Who Knew Feces Could Tell Us So Much?!
Ashley Hiltebeitel (12 Micro) finds Ebola virus fascinating, and noted in the comment thread to the previous post that she is working on a research paper for her Academic Writing class on the topic! It is unclear exactly how big the outbreak is, and epidemiologists are using many approaches to define the size of it. Ashley presents one approach for finding out how significant the outbreak is in non-human primates, from a news alert on Science Daily summarizing a primary research article in the journal PLoS Neglected Tropical Diseases. Here is Ashley’s summary:
The Wildlife Conservation Society (WCS) has led a research that uses fecal samples from wild great apes to center in on the populations that have been infected with the Ebola virus. This discovery will change the way the Ebola virus is studied. Because it is hard to capture and sample the wildlife in West Africa, it makes it hard to figure out how it emerges and is maintained in wildlife. Using the feces from the great apes gives scientists a cheaper, more simple and non-invasive technique to acquiring information about the disease. This new methodology also gives scientists the fact that apes develop antibodies against a disease to survive just as humans do. They also developed a way to isolate the antibodies from the ape’s feces. 10% of samples from 80 free-ranging wild gorillas from five different habitats tested positive in showing the Ebola virus in their feces.

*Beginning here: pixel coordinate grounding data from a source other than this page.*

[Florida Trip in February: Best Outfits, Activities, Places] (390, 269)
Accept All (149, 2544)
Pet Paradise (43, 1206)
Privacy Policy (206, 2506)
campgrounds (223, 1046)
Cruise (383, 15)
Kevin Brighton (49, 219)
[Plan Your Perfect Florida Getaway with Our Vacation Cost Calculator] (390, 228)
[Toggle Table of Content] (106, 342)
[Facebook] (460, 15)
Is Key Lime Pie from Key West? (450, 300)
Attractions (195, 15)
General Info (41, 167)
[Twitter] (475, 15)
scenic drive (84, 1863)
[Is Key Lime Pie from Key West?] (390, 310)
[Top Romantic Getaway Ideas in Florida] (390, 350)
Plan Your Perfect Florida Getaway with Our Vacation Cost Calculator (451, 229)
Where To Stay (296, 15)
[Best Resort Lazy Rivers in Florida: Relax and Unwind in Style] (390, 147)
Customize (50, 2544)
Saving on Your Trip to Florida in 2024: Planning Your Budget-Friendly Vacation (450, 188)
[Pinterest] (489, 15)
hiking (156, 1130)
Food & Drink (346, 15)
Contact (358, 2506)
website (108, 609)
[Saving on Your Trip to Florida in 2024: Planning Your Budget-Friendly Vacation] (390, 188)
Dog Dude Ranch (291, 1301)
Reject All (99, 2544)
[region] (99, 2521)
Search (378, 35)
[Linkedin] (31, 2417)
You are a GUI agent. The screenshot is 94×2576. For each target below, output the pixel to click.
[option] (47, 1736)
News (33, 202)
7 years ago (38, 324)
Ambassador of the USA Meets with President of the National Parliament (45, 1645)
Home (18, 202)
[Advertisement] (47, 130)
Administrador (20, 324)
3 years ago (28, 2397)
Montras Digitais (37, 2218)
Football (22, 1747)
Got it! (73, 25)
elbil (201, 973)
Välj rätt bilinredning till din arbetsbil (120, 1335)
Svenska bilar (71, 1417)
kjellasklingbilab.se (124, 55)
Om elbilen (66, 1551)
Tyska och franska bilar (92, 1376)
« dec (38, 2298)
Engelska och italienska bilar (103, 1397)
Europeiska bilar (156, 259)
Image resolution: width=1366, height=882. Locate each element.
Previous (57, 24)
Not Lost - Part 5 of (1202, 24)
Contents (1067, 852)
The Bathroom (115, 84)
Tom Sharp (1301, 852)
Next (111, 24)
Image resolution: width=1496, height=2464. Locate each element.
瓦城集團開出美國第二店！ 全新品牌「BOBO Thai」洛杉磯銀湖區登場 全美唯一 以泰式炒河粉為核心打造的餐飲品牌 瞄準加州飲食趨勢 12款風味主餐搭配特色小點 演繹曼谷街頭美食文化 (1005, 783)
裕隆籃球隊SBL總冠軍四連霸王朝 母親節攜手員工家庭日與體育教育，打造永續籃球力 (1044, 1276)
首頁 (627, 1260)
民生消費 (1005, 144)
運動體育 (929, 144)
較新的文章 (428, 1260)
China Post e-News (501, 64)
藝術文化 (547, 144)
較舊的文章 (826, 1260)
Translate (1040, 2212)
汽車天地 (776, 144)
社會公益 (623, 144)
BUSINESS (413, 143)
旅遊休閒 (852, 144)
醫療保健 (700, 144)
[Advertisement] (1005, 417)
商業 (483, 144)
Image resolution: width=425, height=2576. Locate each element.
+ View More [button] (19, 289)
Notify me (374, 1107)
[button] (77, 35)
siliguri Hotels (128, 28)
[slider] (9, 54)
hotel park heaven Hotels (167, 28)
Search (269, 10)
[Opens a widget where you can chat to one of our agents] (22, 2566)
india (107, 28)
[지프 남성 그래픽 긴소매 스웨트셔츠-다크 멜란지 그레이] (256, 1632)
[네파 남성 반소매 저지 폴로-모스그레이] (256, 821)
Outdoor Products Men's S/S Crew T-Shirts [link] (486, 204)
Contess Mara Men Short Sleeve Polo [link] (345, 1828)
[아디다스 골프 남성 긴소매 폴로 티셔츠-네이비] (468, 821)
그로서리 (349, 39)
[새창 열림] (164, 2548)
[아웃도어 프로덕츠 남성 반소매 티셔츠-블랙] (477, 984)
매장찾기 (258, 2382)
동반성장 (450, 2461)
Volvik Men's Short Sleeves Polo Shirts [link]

The worst ever human epidemic of the Ebola virus is ongoing right now throughout West Africa in Guinea, Liberia, Nigeria, and the Sierra Leone. The zaire species of the Ebola virus is the one responsible. This species has been the cause of major human outbreaks before as well as major declines in the chimpanzee and gorillas populations all over central Africa. The human outbreaks have followed the wildlife outbreaks in the past. They transfer to humans from eating infected wildlife. including apes and fruit bats. Therefore, this spillover from wildlife to humans could easily be avoided by not consuming dead wildlife or buying the bats that are sold as food in markets. Because there is no cure for this disease yet, barrier nursing, supportive care, contact tracing, isolation of those who become ill, and education of the public is the only way to try and stop the spread of the disease from human to human. This is much harder to do in less developed nations than the United States where the Ebola virus has emerged repeatedly.
Alain Ondzie, a WCS veterinarian, made a great point by saying, “If scientists can better understand patterns of Ebola virus infection in wildlife, the public health sector can be more prepared to prevent human outbreaks.” The presence of the virus in the ape’s feces shows that some apes survive the Ebola virus. It also shows the regions where the Ebola virus has emerged and which populations of apes are more prone to getting it. Further investigation will need to be done to to see if antibodies persist or whether they pose protection against future infection of the disease.
The benefits of collecting ape feces include being able to cover large areas of forest more quickly without the expense of capturing and handling the animals. It also opens interest to better understand the ecology of the disease and some management options. This could include the study of immune response that could be compared with the genetic information of individuals after an outbreak. Scientists could use this technique with other species that play roles in the transmission of the Ebola virus as well, including wild pigs and antelope.